KSPI Minta Pemerintah Cabut UU Cipta Kerja dan Peraturan Turunannya
Terbaru

KSPI Minta Pemerintah Cabut UU Cipta Kerja dan Peraturan Turunannya

Karena substansi UU No.11 Tahun 2020 tentang Cipta Kerja telah dinyatakan sudah kehilangan objek hukumnya, sehingga dianggap tidak berlaku lagi hingga diperbaiki dalam jangka waktu 2 tahun.

Ady Thea DA
Bacaan 4 Menit
Gedung MK. Foto: RES
Gedung MK. Foto: RES

Putusan MK terkait pengujian UU No.11 Tahun 2020 tentang Cipta Kerja, terus menuai perdebatan publik. MK telah mengabulkan sebagian gugatan permohonan uji formil UU No.11 Tahun 2020 tentang Cipta Kerja.
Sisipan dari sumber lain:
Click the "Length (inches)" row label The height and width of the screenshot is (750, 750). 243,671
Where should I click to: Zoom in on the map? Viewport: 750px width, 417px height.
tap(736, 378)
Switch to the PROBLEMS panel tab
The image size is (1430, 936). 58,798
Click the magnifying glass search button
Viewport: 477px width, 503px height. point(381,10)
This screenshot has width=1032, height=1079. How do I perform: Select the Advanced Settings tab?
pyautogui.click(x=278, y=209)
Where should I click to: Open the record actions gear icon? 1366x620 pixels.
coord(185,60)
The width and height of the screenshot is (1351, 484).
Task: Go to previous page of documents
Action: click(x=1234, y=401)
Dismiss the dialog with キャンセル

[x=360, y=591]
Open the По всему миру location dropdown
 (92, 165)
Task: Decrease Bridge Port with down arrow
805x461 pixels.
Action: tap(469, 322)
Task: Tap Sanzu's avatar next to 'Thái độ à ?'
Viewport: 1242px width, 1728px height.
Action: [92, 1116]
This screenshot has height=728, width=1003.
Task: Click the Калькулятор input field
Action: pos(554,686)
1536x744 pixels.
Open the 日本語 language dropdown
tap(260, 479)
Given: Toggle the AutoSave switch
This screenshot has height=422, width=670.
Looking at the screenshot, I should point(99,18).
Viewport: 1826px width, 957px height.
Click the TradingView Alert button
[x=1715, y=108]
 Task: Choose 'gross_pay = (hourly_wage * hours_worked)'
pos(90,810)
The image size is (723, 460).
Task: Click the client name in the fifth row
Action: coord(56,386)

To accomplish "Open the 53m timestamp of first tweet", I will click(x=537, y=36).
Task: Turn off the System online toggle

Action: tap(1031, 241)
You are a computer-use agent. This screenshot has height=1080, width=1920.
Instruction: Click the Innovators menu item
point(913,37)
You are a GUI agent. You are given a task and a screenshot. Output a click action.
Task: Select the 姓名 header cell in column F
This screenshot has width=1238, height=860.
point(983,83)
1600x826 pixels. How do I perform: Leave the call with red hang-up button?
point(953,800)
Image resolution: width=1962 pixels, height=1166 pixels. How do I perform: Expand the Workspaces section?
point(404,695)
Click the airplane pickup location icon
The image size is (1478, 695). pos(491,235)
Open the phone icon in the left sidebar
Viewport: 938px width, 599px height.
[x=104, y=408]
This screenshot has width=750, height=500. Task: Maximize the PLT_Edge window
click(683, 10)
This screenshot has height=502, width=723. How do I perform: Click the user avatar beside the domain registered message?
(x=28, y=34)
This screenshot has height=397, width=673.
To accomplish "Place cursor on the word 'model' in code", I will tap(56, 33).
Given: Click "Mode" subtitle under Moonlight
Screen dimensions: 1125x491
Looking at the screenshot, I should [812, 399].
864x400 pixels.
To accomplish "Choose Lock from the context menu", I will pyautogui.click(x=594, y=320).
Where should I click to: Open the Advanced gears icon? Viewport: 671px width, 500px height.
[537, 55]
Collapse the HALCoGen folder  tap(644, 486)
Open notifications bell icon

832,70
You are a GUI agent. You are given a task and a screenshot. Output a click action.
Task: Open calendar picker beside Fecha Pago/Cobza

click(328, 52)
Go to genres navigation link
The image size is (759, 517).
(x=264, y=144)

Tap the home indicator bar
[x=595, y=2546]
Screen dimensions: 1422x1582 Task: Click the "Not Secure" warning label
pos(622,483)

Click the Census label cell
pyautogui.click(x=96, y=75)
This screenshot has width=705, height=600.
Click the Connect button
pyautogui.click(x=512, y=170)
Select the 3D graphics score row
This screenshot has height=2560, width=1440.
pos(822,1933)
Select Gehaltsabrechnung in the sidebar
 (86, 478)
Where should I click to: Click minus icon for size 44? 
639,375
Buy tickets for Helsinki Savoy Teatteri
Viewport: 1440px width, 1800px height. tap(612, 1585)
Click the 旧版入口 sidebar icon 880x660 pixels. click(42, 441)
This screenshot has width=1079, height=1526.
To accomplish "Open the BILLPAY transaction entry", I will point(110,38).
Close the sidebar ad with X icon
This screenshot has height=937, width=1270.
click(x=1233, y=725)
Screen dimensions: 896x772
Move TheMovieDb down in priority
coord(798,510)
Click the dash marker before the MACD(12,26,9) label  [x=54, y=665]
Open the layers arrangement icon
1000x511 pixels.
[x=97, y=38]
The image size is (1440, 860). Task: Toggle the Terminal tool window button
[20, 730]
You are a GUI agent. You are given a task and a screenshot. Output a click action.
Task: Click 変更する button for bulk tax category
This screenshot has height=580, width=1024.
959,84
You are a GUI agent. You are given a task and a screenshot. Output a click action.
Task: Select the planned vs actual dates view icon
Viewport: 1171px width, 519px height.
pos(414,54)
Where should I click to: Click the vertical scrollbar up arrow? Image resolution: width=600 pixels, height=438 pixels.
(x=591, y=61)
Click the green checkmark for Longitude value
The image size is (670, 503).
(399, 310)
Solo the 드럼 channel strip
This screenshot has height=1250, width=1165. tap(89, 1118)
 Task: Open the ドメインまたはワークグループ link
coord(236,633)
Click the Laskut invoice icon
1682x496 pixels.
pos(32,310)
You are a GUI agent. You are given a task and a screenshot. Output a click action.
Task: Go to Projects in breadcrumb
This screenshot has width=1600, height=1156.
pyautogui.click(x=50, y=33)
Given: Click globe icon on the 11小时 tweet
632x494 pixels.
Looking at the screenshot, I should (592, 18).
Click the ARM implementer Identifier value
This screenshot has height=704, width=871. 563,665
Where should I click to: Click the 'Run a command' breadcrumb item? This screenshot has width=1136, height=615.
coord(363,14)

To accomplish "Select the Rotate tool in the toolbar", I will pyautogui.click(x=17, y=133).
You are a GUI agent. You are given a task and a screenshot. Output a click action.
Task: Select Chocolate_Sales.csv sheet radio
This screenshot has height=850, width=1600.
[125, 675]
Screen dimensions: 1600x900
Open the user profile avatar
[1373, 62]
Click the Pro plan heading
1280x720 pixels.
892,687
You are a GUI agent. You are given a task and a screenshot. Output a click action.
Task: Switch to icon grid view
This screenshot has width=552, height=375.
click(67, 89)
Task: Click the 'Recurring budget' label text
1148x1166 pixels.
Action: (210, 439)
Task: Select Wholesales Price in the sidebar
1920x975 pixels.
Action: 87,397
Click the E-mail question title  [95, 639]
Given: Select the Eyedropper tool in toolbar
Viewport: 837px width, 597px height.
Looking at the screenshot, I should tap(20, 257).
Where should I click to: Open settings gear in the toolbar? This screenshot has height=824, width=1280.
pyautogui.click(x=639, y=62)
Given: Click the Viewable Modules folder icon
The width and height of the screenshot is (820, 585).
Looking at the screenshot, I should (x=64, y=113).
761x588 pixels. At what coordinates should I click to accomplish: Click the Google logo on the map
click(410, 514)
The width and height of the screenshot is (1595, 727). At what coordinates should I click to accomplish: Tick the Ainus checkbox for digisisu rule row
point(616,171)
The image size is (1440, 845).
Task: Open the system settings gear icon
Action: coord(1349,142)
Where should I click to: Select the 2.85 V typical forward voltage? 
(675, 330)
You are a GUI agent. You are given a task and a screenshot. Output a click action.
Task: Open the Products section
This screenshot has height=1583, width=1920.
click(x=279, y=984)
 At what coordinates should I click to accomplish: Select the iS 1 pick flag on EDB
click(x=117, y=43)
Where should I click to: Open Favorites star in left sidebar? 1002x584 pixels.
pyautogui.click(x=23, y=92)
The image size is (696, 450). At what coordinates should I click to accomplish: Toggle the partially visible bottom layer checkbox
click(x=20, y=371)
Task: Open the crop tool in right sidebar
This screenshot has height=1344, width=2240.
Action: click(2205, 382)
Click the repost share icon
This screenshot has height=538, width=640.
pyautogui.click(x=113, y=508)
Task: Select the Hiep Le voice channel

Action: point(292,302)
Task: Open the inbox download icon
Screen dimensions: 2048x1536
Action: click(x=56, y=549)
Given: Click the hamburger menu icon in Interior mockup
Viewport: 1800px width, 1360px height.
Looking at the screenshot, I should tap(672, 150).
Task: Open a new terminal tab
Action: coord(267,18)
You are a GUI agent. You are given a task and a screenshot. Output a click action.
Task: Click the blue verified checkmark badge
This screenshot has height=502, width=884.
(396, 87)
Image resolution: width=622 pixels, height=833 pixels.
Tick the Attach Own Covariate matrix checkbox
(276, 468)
Dalam Putusan MK No.91/PUU-XVIII/2020 menyatakan antara lain UU No.11 Tahun 2020 tidak mempunyai kekuatan hukum mengikat secara bersyarat sepanjang tidak dimaknai “tidak dilakukan perbaikan dalam, waktu 2 tahun sejak putusan ini diucapkan.”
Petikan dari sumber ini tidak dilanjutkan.